LABORATORY STUDIES OF TILL MECHANICAL BEHAVIOR AND FABRIC EVOLUTION DURING SHEAR

Shear deformation of subglacial till has been invoked widely to explain large sediment fluxes from some Pleistocene ice masses and genesis of subglacial landforms. Empirical studies of this process have usually involved either measurements beneath modern glaciers, in which only a small fraction of the bed can be studied, or studies of the geologic record, which is more accessible but difficult to interpret. In contrast, laboratory studies of till deformation have been relatively few, reflecting the weak experimental tradition in glacial geomorphology relative to most other disciplines of Earth science. In 1995, a ring-shear device that shears a large till specimen (0.6 m O.D., 80 mm thickness, 125 mm width) at either constant shear rates or stresses was constructed to help fill this void.

Experiments reveal unexpected mechanical behavior of till. Experiments at constant shear stresses illustrate that pore-water pressure is reduced during increases in shear rate, due to the effect of shear rate on dilation rate, which can result in slow episodic shear without external changes in forcing. Thus, pore-water pressure is not necessarily independent of shear rate, as is usually assumed. Similarly, during experiments designed to study plowing of clasts through the bed surface, pore-pressure diffusion does not keep pace with the rate of till compaction in front of clasts, resulting in pore-water pressure well in excess of hydrostatic that greatly reduces plowing resistance. Since such clasts couple a glacier to its soft bed, this process will weaken the ice-bed coupling, particularly at high sliding speeds, and cause slip of ice over the bed.

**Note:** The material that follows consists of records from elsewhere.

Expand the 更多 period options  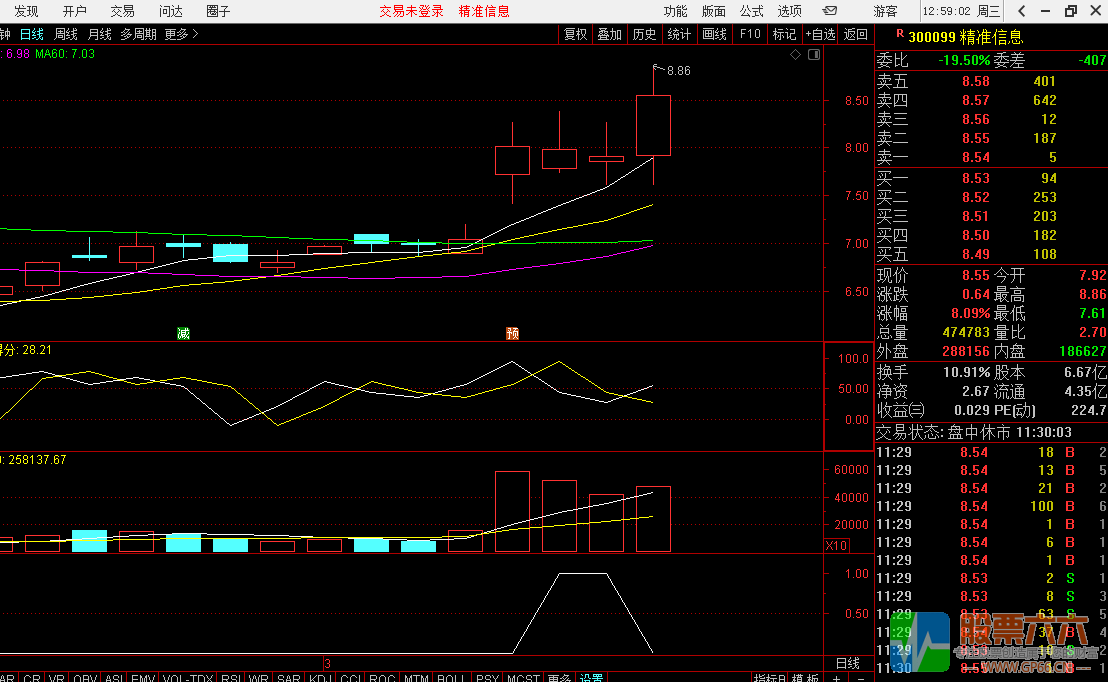click(181, 34)
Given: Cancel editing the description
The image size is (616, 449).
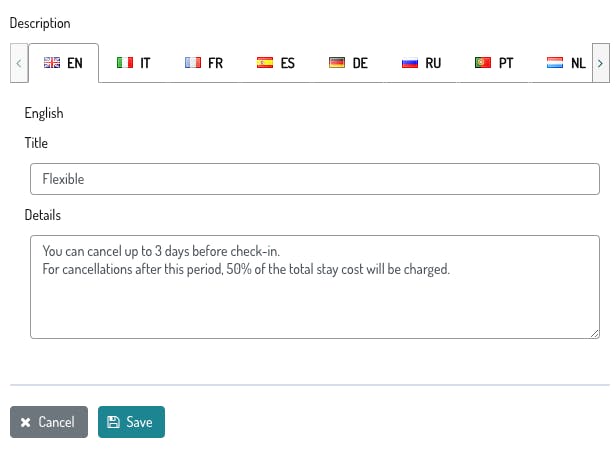Looking at the screenshot, I should [x=49, y=422].
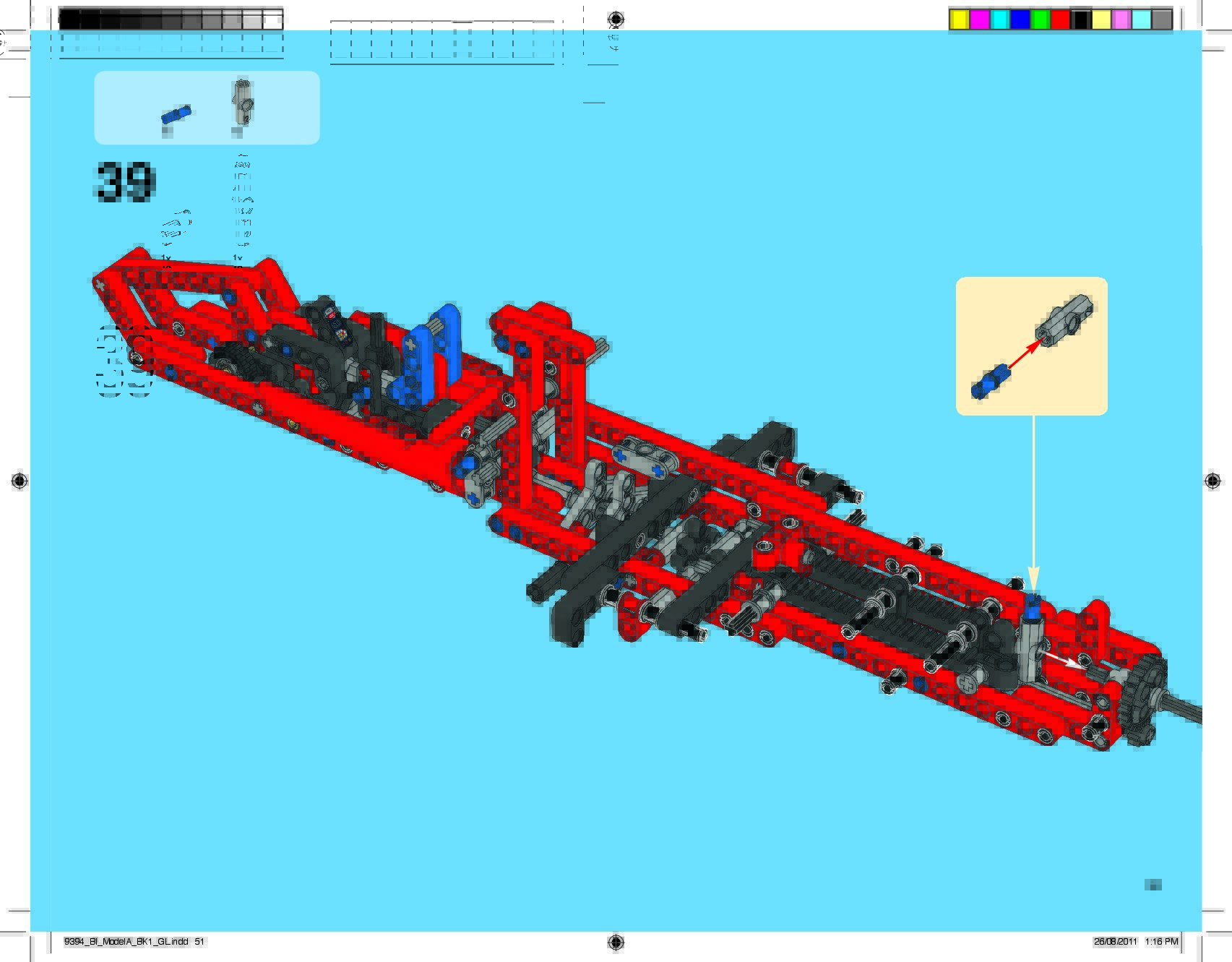Select the green swatch in the color bar
The width and height of the screenshot is (1232, 962).
(1040, 20)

Ring-shear experiments also provide new techniques for interpreting the geologic record. Experiments on tills conducted to various shear strains allow till structural characteristics to be calibrated to shear strain. Macroscopic, elongate particles in shearing till align parallel to the shearing direction to form a strong fabric at shear strains of about 2. Alignment of clay-mineral particles in till, measured using high-resolution, X-ray texture goniometry, increases progressively up to shear strains as large as 140. These experiments, by linking till attributes to shear-strain magnitude, allow determination of the extent to which basal tills of the geologic record have been sheared.